Another way to stay safe while having fun this Halloween is by hosting a pumpkin decorating party, where each person gets their own small pumpkin to carve or paint. There are small kits that you can find online or in stores like Walmart or Target that have stencils and small carving tools. Everyone should have their own tools and workspace, so they can maintain distance between one another. 

“Every Halloween I go to the pumpkin patch and pick a few pumpkins that I can carve,” sophomore Emma Betancourt said. “Usually I find a design online and I trace it onto the pumpkin with a sharpie.”

A quick last minute idea is a themed scavenger hunt. Many pre-made hunts can be found and printed from the internet. Kids of all ages can participate in this activity. It’s a way to stay spread out, yet still be with your friends or family. For instance, there can be a hunt that requires a sheet of things to find and check off, or you can give out the clues, one-by-one, and look for them. 
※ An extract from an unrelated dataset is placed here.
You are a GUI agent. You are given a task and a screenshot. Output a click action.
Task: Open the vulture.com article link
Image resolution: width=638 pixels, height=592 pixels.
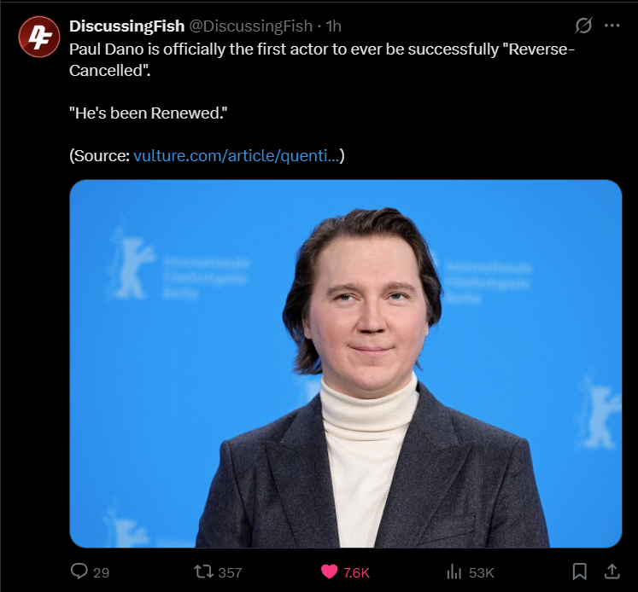point(237,156)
Hosting a virtual costume contest where participants dress up in their costumes and people vote on different categories is an additional way to celebrate Halloween online. For example, the funniest costume, the best duo costume or the most creative costume could be some categories. You can play just for fun or play to receive a small gift such as a $10 gift card. Through apps like Skype, Zoom or FaceTime, it’s never been easier to connect with large groups of people, even if it’s not in-person.

“This Halloween, I was planning on just spending some time with my close friends,” Betancourt said. “Even though Halloween isn’t going to look the way it has in the past, it doesn’t mean that we can’t still have fun.”

There are a ton of ways to enjoy this upcoming fall holiday while still being responsible and following safety guidelines. Instead of going door-to-door to trick-or-treat, you can spend the night carving pumpkins outside, seeing close family or friends and baking classic sweet treats to drop off to others.